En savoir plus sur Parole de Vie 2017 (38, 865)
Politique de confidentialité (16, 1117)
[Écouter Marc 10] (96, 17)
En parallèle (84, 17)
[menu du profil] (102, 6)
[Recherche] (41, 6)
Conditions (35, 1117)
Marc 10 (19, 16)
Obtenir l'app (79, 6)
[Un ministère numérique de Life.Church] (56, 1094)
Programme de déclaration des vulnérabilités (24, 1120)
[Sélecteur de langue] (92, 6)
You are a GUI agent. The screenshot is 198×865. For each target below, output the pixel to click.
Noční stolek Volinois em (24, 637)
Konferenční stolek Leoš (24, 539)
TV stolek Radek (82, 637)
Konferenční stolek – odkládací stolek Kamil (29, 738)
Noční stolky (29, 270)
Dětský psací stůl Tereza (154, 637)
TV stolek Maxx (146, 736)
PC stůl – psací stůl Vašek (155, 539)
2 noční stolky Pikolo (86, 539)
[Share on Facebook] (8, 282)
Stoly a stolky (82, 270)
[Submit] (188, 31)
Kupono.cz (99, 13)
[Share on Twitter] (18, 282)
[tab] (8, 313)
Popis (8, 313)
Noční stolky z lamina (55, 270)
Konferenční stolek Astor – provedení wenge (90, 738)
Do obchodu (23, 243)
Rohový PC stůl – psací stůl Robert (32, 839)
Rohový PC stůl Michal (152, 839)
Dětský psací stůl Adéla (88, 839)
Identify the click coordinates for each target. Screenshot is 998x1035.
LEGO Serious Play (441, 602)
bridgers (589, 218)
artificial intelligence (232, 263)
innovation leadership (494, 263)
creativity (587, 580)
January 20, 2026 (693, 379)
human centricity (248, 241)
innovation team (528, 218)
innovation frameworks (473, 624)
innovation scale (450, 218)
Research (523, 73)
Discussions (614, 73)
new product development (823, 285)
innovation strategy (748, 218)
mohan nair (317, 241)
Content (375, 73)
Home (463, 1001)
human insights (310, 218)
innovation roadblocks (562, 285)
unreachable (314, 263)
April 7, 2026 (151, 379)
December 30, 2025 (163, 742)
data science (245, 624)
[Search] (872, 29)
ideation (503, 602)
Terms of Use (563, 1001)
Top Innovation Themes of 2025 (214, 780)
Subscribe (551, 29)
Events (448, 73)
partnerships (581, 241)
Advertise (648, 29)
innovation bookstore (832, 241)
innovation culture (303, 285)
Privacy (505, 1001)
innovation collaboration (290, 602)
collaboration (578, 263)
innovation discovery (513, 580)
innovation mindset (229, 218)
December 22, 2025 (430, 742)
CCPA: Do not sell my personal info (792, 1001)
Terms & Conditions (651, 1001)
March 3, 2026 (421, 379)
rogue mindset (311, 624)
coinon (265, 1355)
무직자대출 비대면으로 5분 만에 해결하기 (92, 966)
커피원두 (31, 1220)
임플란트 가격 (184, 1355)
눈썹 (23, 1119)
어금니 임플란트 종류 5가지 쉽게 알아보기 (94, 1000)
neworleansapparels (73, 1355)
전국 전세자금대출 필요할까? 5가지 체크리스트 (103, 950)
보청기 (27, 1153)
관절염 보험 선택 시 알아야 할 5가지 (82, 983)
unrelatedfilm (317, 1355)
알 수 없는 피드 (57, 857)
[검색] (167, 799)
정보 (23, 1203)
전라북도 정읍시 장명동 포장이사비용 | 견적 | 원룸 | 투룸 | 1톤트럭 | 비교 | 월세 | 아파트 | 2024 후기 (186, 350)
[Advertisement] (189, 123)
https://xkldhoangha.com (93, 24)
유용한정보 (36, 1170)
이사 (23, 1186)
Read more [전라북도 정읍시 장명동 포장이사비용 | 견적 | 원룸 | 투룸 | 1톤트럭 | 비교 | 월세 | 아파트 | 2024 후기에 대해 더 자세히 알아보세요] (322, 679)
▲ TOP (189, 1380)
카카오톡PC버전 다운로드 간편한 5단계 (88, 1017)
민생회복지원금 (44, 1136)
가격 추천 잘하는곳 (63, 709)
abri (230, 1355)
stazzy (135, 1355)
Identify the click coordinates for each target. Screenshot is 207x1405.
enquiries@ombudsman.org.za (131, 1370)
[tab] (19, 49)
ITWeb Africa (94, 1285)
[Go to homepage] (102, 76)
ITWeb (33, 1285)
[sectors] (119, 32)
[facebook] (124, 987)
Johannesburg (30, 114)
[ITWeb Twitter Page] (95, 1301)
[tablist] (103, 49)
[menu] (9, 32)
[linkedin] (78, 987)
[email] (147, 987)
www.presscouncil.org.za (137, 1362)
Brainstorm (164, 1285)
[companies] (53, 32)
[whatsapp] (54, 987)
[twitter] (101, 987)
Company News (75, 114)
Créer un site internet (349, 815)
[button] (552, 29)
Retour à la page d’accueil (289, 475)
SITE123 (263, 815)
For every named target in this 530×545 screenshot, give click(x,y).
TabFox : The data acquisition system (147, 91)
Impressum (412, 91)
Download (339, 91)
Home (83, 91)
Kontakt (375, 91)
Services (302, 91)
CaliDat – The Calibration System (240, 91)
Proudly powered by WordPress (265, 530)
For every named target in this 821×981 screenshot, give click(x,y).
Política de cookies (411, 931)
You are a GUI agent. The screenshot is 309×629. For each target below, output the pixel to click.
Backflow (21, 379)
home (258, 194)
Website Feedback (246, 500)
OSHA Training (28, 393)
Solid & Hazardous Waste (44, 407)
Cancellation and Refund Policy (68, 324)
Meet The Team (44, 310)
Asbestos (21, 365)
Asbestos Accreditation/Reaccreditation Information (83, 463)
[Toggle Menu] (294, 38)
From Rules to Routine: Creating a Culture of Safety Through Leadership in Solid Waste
-.-.-
Instructions for the task ->
Reproduce all of the records above verbatim, line for line, without changing anything.

The output ->
En savoir plus sur Parole de Vie 2017 (38, 865)
Politique de confidentialité (16, 1117)
[Écouter Marc 10] (96, 17)
En parallèle (84, 17)
[menu du profil] (102, 6)
[Recherche] (41, 6)
Conditions (35, 1117)
Marc 10 (19, 16)
Obtenir l'app (79, 6)
[Un ministère numérique de Life.Church] (56, 1094)
Programme de déclaration des vulnérabilités (24, 1120)
[Sélecteur de langue] (92, 6)
You are a GUI agent. The screenshot is 198×865. For each target below, output the pixel to click.
Noční stolek Volinois em (24, 637)
Konferenční stolek Leoš (24, 539)
TV stolek Radek (82, 637)
Konferenční stolek – odkládací stolek Kamil (29, 738)
Noční stolky (29, 270)
Dětský psací stůl Tereza (154, 637)
TV stolek Maxx (146, 736)
PC stůl – psací stůl Vašek (155, 539)
2 noční stolky Pikolo (86, 539)
[Share on Facebook] (8, 282)
Stoly a stolky (82, 270)
[Submit] (188, 31)
Kupono.cz (99, 13)
[Share on Twitter] (18, 282)
[tab] (8, 313)
Popis (8, 313)
Noční stolky z lamina (55, 270)
Konferenční stolek Astor – provedení wenge (90, 738)
Do obchodu (23, 243)
Rohový PC stůl – psací stůl Robert (32, 839)
Rohový PC stůl Michal (152, 839)
Dětský psací stůl Adéla (88, 839)
Identify the click coordinates for each target. Screenshot is 998x1035.
LEGO Serious Play (441, 602)
bridgers (589, 218)
artificial intelligence (232, 263)
innovation leadership (494, 263)
creativity (587, 580)
January 20, 2026 (693, 379)
human centricity (248, 241)
innovation team (528, 218)
innovation frameworks (473, 624)
innovation scale (450, 218)
Research (523, 73)
Discussions (614, 73)
new product development (823, 285)
innovation strategy (748, 218)
mohan nair (317, 241)
Content (375, 73)
Home (463, 1001)
human insights (310, 218)
innovation roadblocks (562, 285)
unreachable (314, 263)
April 7, 2026 (151, 379)
December 30, 2025 (163, 742)
data science (245, 624)
[Search] (872, 29)
ideation (503, 602)
Terms of Use (563, 1001)
Top Innovation Themes of 2025 (214, 780)
Subscribe (551, 29)
Events (448, 73)
partnerships (581, 241)
Advertise (648, 29)
innovation bookstore (832, 241)
innovation culture (303, 285)
Privacy (505, 1001)
innovation collaboration (290, 602)
collaboration (578, 263)
innovation discovery (513, 580)
innovation mindset (229, 218)
December 22, 2025 (430, 742)
CCPA: Do not sell my personal info (792, 1001)
Terms & Conditions (651, 1001)
March 3, 2026 (421, 379)
rogue mindset (311, 624)
coinon (265, 1355)
무직자대출 비대면으로 5분 만에 해결하기 (92, 966)
커피원두 (31, 1220)
임플란트 가격 (184, 1355)
눈썹 (23, 1119)
어금니 임플란트 종류 5가지 쉽게 알아보기 (94, 1000)
neworleansapparels (73, 1355)
전국 전세자금대출 필요할까? 5가지 체크리스트 (103, 950)
보청기 (27, 1153)
관절염 보험 선택 시 알아야 할 5가지 (82, 983)
unrelatedfilm (317, 1355)
알 수 없는 피드 (57, 857)
[검색] (167, 799)
정보 (23, 1203)
전라북도 정읍시 장명동 포장이사비용 | 견적 | 원룸 | 투룸 | 1톤트럭 | 비교 | 월세 | 아파트 | 2024 후기 (186, 350)
[Advertisement] (189, 123)
https://xkldhoangha.com (93, 24)
유용한정보 (36, 1170)
이사 (23, 1186)
Read more [전라북도 정읍시 장명동 포장이사비용 | 견적 | 원룸 | 투룸 | 1톤트럭 | 비교 | 월세 | 아파트 | 2024 후기에 대해 더 자세히 알아보세요] (322, 679)
▲ TOP (189, 1380)
카카오톡PC버전 다운로드 간편한 5단계 (88, 1017)
민생회복지원금 (44, 1136)
가격 추천 잘하는곳 (63, 709)
abri (230, 1355)
stazzy (135, 1355)
Identify the click coordinates for each target. Screenshot is 207x1405.
enquiries@ombudsman.org.za (131, 1370)
[tab] (19, 49)
ITWeb Africa (94, 1285)
[Go to homepage] (102, 76)
ITWeb (33, 1285)
[sectors] (119, 32)
[facebook] (124, 987)
Johannesburg (30, 114)
[ITWeb Twitter Page] (95, 1301)
[tablist] (103, 49)
[menu] (9, 32)
[linkedin] (78, 987)
[email] (147, 987)
www.presscouncil.org.za (137, 1362)
Brainstorm (164, 1285)
[companies] (53, 32)
[whatsapp] (54, 987)
[twitter] (101, 987)
Company News (75, 114)
Créer un site internet (349, 815)
[button] (552, 29)
Retour à la page d’accueil (289, 475)
SITE123 (263, 815)
For every named target in this 530×545 screenshot, give click(x,y).
TabFox : The data acquisition system (147, 91)
Impressum (412, 91)
Download (339, 91)
Home (83, 91)
Kontakt (375, 91)
Services (302, 91)
CaliDat – The Calibration System (240, 91)
Proudly powered by WordPress (265, 530)
For every named target in this 821×981 screenshot, give click(x,y).
Política de cookies (411, 931)
You are a GUI agent. The screenshot is 309×629. For each target below, output the pixel to click.
Backflow (21, 379)
home (258, 194)
Website Feedback (246, 500)
OSHA Training (28, 393)
Solid & Hazardous Waste (44, 407)
Cancellation and Refund Policy (68, 324)
Meet The Team (44, 310)
Asbestos (21, 365)
Asbestos Accreditation/Reaccreditation Information (83, 463)
[Toggle Menu] (294, 38)
From Rules to Routine: Creating a Culture of Safety Through Leadership in Solid Waste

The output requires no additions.